Gentle surgical technique with careful and meticulous control of bleeding helps avoid seromas. Liposuction contributes to seroma formation when it is done in conjunction with creating a "flap" and potential space is confluent with the treated area. Controversy exists in tummy tuck surgery as to whether electrosurgical dissection either contributes to serum formation or prevents it.

Drains are traditionally used, but their use has been challenged by various authors who believe quilting sutures alone may be sufficient to reach results as good as or better than when using drains. Seromas accumulate in what is known as "dead space" where a potential place for the fluid exists. Efforts are directed at reducing or eliminating the dead space. Quilting sutures reduce the risk of the skin–fat layer's separating from the deeper muscle layer, and having the separation fill up with fluid, by physically holding those layers together. Drains suck the two layers together so the body's natural "glue" (fibrin) and wound healing have a chance for a permanent bond.

=== Nonsurgical ===
Prevention of movement between the layers allows the tentative initial bond of fibrin to be reinforced by wound healing with a thin, strong, layer of scar. Avoiding certain positions for certain surgeries may have an effect. (In abdominoplasty, sitting upright with the knees bent and hips flexed will cause pressure across the lower abdomen and a tendency to seroma formation. The patient is best to stand or at least be semirecumbent). External pressure may help in immobilization, but also is thought to reduce the tendency of the fluid to leak out of vessels by increasing the backpressure on those fluid sources. Following breast augmentation or double mastectomy, binding the chest may be recommended for several weeks to minimize the risk of seromas.

== Treatment ==
Seromas may be difficult to manage at times.
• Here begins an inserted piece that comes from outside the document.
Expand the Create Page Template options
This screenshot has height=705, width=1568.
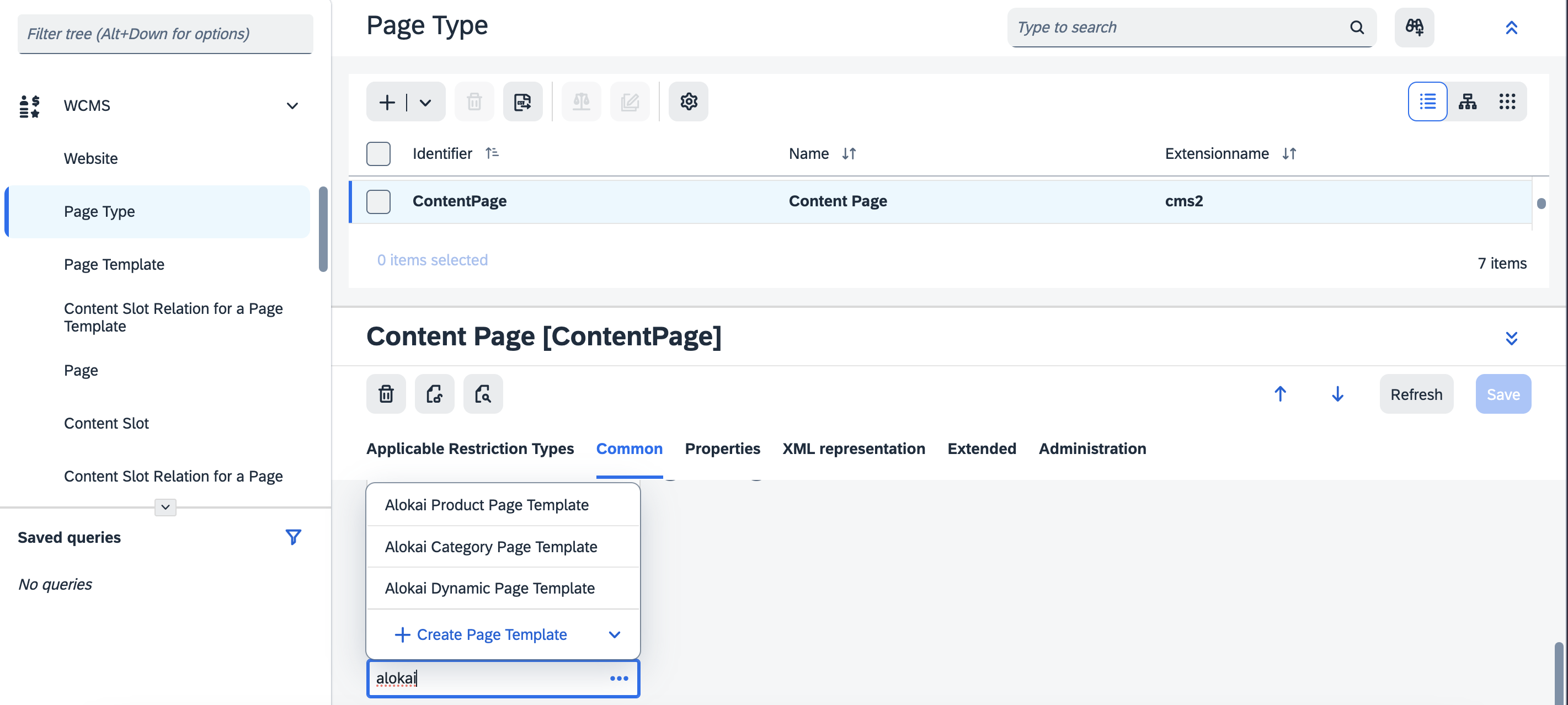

Quilting (inserting interrupted deep stitches in the wound) after mastectomy probably significantly reduces seroma formation. Fine-needle aspiration is a common procedure. However, it is controversial: it is recommended by some for the reason that a seroma can be a culture medium for bacteria, whereas others advise it only for collection of excessive amounts of fluid, because even an aspiration carried out under aseptic conditions carries a certain risk of infection. Depending on its volume and duration, control of a leak may take up to a few weeks to resolve with aspiration of serua and the application of pressure dressings. Manual lymphatic drainage conducted by a trained professional can also assist in managing and treating seromas.

If a serum or leak does not resolve (e.g., after a soft tissue biopsy), taking the patient back to the operating room may be necessary to place some form of closed-suction drain into the wound.

In case of lumpectomy, the formation of a seroma at the lumpectomy site has been cited in medical literature as being beneficial, with claims that it can contribute to preserve the contour of the breast.

Seromas are a treatment target in partial breast-radiation therapy. In some cases, a seroma may need to be drained prior to a course of radiotherapy adjuvant to surgery.